Body cameras are surveillance camerasBody cameras are surveillance camerasBody cameras are surveillance camerasBody cameras are surveillance camerasBody cameras are surveillance camerasBody cameras are surveillance cameras
— Evan Greer (@evangreer.bsky.social) February 2, 2026 at 7:03 PM
After a masked federal immigration agent told a legal observer in Maine that she was being put in a database for purported "domestic terrorists," independent journalist Ken Klippenstein reported last week that federal agencies are using multiple watchlists to track and categorize US citizens—especially activists, protesters, and other critics of law enforcement.
Trump administration immigration enforcers shot the 37-year-old nurse multiple times and then allegedly denied him medical care.
A county medical examiner's office in Minnesota on Monday ruled the death of Alex Pretti, the 37-year-old nurse fatally shot last month by Trump administration immigration enforcers in Minneapolis, a homicide.
The Hennepin County medical examiner said that Pretti's cause of death was homicide by multiple gunshot wounds. Homicide is a medical description that does not imply criminal wrongdoing; the Trump administration said last week that it has launched a civil rights probe into the January 24 incident in which agents shot Pretti seconds after disarming him of a legally carried handgun.
On Sunday, ProPublica revealed that US Border Patrol agent Jesus Ochoa and Customs and Border Protection (CBP) officer Raymundo Gutierrez shot Pretti, who was reportedly known to federal officials after a previous encounter in which immigration enforcers allegedly broke his rib.
A physician who rushed to the scene of the shooting and tried to save Pretti's life said in a sworn statement that agents denied the victim medical care and instead "appeared to be counting his bullet wounds."
As they did with Renee Good, the 37-year-old mother and poet who was also shot dead by a US Immigration and Customs Enforcement (ICE) agent in Minneapolis last month, President Donald rTrump and some of his senior officials attempted to smear Pretti as a “domestic terrorist”—a move consistent with the administration’s designation of left-wing activism as terrorism.
Last week, US District Court Judge Katherine Menendez—an appointee of former President Joe Biden—rejected a bid by state and local officials in Minnesota to halt Operation Metro Surge, the Trump administration's name for the ongoing anti-immigrant blitz in the Twin Cities.

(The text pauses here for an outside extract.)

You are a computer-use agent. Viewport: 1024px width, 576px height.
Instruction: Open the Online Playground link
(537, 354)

This, even as Menendez acknowledged that the operation "has had, and will likely continue to have, profound and even heartbreaking, consequences," and that “there is evidence that ICE and CBP agents have engaged in racial profiling, excessive use of force, and other harmful actions."
Immigrant advocates renewed calls to end ICE and the Trump administration's broader anti-immigrant crackdown in the wake of the Minnesota medical examiner's homicide determination.

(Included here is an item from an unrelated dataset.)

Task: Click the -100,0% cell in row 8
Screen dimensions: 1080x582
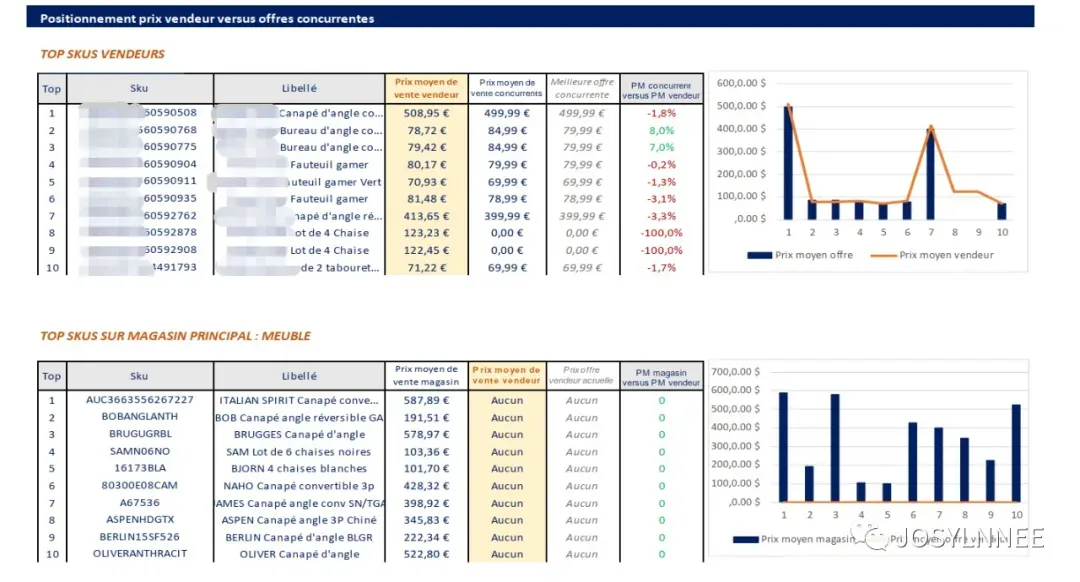Action: (661, 233)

Author Chantal James took aim at Homeland Security Secretary Kristi Noem's Monday announcement that every officer with her department deployed to Minneapolis will be equipped with a body-worn camera.
"We didn't say bodycams on ICE," she wrote on Bluesky. "Their murders are already on video. We said no more ICE."
Congresswoman Ilhan Omar (D-Minn.), whose district includes Minneapolis, said on Bluesky: "Abolish ICE. There’s no reforming it. There’s no compromise. There’s only one way to rein in ICE’s terror campaign. Abolish it."